PPR staff conducted a baseline coding audit for a large physician group. This review included over 5000 encounters and focused on services provided in the hospital setting (outpatient and inpatient), including but not limited to evaluation and management and surgical procedures. Upon completion of each review, we provided immediate education to each provider that fell below established coding accuracy rates. Further, we provided executive summary reports with recommendations for each provider audited. The specialties covered during this review included: Cardiothoracic Surgery, Emergency Department, Endocrinology, General Surgery, Internal Medicine, Mid-level Providers (working under incident to guidelines), Obstetrics and Gynecology, Pediatrics, Psychiatry, and Urology.
We conducted a revenue cycle process analysis of a medium sized physician group. The tests performed during this analysis consisted of all processes of the revenue cycle from patient to payment. Based on our assessment, we provided education to staff and developed policies and procedures.
Our staff worked as the auditor for a company that was engaged as the Independent Review Organization (“IRO”) by an ambulance company to perform an analysis of services and to assess the effectiveness of the ambulance company’s compliance efforts in relation to terms of its Corporate Integrity Agreement (“CIA”). The CIA was mandated by the OIG pursuant to the discovery of certain billing and reimbursement violations. We conducted an analysis of a random sample of 50 ambulance claims to determine the accuracy of the facility’s claims. Our findings were communicated to the OIG via a written report.
Education and Training
Our CEO, Lisa Campbell, PhD, CCS-P, CCS, CPC, CPC-H, has been providing education and training services since 1997 and is an adjunct professor for several colleges and universities. Further, she has spoken at the local, state, regional and national level for the following organizations: The American Academy of Professional Coders (AAPC), The American Health Information Management Association (AHIMA) and the Health Care Financial Management Association (HFMA).
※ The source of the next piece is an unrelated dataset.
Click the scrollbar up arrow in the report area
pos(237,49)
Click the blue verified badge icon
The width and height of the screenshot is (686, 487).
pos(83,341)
Lastly, she recently co-presented an audio seminar on “Modifier Usage in Professional Fee Services”, for the American Health Information Management Association. This seminar provided an introduction to modifier usage, review of problematic modifiers and clinical examples that demonstrated proper modifier usage.
We conducted an operational assessment for a physician group that focused on all day to day operational areas of the physician’s practice. Upon completion of this assessment, we developed an action plan of areas that needed improvement and are currently assisting with implementing these recommendations.